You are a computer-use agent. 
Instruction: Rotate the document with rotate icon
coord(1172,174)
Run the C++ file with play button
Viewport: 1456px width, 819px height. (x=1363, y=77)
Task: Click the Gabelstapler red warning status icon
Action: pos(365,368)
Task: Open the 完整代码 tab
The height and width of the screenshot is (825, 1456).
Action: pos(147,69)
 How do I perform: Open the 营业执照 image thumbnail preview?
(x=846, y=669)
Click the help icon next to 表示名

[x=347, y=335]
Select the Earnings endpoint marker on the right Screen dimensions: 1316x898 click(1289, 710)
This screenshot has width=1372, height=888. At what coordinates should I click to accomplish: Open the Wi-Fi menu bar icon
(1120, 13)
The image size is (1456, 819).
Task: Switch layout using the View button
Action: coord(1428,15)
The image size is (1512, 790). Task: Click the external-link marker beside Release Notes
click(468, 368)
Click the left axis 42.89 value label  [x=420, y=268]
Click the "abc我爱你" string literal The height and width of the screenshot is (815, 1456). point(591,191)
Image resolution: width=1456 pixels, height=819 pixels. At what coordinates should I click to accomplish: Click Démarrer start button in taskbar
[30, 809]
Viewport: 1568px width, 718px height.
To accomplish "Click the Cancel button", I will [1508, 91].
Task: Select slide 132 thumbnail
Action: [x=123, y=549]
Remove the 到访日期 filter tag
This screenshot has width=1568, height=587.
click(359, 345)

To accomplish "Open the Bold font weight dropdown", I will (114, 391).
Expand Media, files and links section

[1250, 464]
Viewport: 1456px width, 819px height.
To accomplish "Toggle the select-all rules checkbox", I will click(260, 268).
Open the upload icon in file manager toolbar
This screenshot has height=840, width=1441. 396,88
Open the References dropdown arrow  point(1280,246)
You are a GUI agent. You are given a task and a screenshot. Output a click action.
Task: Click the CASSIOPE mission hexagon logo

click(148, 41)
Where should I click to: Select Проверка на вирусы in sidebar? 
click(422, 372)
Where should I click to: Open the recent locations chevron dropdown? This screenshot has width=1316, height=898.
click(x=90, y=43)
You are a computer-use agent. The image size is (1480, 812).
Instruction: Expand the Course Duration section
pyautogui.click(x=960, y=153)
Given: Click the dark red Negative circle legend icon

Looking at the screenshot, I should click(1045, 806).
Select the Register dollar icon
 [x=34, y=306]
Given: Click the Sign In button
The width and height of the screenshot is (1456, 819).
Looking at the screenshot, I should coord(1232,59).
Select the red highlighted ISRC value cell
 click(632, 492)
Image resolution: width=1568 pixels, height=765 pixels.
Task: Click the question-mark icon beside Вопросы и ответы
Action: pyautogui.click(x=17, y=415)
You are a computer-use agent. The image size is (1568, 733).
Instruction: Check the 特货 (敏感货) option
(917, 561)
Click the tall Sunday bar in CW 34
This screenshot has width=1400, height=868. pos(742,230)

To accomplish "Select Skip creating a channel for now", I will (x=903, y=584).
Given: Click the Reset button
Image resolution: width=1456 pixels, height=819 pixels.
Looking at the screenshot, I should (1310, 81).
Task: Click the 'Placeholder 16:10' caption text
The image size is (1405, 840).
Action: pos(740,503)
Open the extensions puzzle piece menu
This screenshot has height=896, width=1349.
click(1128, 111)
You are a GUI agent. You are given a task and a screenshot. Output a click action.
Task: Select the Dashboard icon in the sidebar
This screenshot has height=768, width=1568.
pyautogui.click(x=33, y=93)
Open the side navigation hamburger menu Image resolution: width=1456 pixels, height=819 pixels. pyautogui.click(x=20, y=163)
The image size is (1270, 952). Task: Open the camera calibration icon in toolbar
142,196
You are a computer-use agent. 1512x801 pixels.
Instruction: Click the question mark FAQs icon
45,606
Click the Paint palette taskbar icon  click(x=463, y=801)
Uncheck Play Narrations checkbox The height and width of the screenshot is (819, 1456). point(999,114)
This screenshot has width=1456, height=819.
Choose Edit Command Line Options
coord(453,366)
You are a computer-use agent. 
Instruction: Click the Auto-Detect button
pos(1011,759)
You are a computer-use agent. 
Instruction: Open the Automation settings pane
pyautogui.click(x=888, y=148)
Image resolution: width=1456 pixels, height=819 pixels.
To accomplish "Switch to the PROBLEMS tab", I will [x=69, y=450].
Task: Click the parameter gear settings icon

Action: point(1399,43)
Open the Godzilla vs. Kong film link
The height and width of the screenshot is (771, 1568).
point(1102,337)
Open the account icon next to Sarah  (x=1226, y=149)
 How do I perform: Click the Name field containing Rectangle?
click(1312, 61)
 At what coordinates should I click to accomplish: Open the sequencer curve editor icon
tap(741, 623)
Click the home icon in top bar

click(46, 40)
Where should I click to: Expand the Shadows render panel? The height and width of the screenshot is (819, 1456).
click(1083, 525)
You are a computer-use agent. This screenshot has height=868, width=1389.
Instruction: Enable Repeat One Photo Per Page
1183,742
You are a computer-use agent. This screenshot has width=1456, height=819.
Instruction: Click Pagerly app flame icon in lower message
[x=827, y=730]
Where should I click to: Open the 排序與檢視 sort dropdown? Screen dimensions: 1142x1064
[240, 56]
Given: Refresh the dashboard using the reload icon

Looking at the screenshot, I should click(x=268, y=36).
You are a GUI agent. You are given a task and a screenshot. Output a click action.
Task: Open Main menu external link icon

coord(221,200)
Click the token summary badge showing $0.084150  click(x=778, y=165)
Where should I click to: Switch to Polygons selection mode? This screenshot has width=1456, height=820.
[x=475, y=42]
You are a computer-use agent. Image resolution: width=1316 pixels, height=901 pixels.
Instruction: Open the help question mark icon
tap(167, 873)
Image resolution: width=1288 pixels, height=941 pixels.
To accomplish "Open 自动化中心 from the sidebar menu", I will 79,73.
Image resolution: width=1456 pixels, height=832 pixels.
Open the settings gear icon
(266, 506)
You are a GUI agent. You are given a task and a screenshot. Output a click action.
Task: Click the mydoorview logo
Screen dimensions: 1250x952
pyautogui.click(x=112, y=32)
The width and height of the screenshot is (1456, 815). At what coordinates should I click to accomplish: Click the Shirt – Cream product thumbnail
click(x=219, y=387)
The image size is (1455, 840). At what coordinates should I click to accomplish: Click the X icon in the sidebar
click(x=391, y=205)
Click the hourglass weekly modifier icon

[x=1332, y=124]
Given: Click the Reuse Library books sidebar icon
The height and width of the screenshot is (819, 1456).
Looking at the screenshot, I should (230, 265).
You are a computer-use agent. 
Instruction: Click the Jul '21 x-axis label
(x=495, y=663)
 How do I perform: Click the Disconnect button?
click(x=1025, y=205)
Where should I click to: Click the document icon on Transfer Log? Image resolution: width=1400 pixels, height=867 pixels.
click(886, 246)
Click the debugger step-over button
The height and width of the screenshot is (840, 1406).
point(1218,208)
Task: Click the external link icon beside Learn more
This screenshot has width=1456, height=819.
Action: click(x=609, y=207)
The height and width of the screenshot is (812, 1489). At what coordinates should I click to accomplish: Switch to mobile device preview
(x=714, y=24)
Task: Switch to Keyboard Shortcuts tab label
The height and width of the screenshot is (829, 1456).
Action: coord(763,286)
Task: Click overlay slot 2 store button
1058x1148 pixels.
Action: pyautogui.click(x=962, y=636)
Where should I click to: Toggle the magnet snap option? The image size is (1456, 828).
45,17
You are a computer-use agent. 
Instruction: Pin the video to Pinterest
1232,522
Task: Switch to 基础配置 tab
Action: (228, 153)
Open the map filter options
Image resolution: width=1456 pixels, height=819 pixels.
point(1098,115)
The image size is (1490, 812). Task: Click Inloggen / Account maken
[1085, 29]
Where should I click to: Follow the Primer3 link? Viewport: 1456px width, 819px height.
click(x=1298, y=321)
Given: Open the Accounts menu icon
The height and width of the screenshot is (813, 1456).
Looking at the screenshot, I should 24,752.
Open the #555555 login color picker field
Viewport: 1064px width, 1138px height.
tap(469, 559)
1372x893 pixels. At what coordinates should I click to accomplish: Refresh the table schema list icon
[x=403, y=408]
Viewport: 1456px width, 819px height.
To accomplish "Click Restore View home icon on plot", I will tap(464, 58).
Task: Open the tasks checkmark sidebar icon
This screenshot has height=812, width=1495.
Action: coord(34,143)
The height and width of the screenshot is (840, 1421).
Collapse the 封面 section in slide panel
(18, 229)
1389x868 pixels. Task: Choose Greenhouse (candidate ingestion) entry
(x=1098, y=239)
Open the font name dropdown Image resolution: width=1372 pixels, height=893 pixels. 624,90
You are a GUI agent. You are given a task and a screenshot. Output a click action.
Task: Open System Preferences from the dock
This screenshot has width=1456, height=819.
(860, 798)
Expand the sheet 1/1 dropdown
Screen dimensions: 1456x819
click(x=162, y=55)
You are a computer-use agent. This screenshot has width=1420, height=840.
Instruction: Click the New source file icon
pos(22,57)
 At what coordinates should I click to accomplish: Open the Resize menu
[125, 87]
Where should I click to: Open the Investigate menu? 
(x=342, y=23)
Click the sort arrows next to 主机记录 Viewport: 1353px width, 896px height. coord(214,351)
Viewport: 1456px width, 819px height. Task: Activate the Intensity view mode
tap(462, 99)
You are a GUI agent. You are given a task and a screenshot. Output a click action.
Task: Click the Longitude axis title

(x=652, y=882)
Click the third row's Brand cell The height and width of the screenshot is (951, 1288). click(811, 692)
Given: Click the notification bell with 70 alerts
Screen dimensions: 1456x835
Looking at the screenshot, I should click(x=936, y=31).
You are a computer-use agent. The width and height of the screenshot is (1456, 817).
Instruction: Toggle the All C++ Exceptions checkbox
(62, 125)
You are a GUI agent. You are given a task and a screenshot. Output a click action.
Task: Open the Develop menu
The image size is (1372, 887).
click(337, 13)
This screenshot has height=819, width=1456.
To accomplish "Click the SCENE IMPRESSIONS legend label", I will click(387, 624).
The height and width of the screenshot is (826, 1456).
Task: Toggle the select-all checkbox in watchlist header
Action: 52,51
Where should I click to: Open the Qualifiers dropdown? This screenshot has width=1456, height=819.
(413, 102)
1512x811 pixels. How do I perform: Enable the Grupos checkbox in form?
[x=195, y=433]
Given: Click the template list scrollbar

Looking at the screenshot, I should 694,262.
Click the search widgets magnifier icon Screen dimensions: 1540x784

++++++++++++++++++++

EXERCISE BRIEF ::
In the records above, the line with "Select the Earnings" marks the start and the line with "Open the References" marks the end; copy that stretch exactly, both lines included, and nothing else.

EXERCISE RESPONSE ::
Select the Earnings endpoint marker on the right Screen dimensions: 1316x898 click(1289, 710)
This screenshot has width=1372, height=888. At what coordinates should I click to accomplish: Open the Wi-Fi menu bar icon
(1120, 13)
The image size is (1456, 819).
Task: Switch layout using the View button
Action: coord(1428,15)
The image size is (1512, 790). Task: Click the external-link marker beside Release Notes
click(468, 368)
Click the left axis 42.89 value label  [x=420, y=268]
Click the "abc我爱你" string literal The height and width of the screenshot is (815, 1456). point(591,191)
Image resolution: width=1456 pixels, height=819 pixels. At what coordinates should I click to accomplish: Click Démarrer start button in taskbar
[30, 809]
Viewport: 1568px width, 718px height.
To accomplish "Click the Cancel button", I will [1508, 91].
Task: Select slide 132 thumbnail
Action: [x=123, y=549]
Remove the 到访日期 filter tag
This screenshot has width=1568, height=587.
click(359, 345)

To accomplish "Open the Bold font weight dropdown", I will (114, 391).
Expand Media, files and links section

[1250, 464]
Viewport: 1456px width, 819px height.
To accomplish "Toggle the select-all rules checkbox", I will click(260, 268).
Open the upload icon in file manager toolbar
This screenshot has height=840, width=1441. 396,88
Open the References dropdown arrow  point(1280,246)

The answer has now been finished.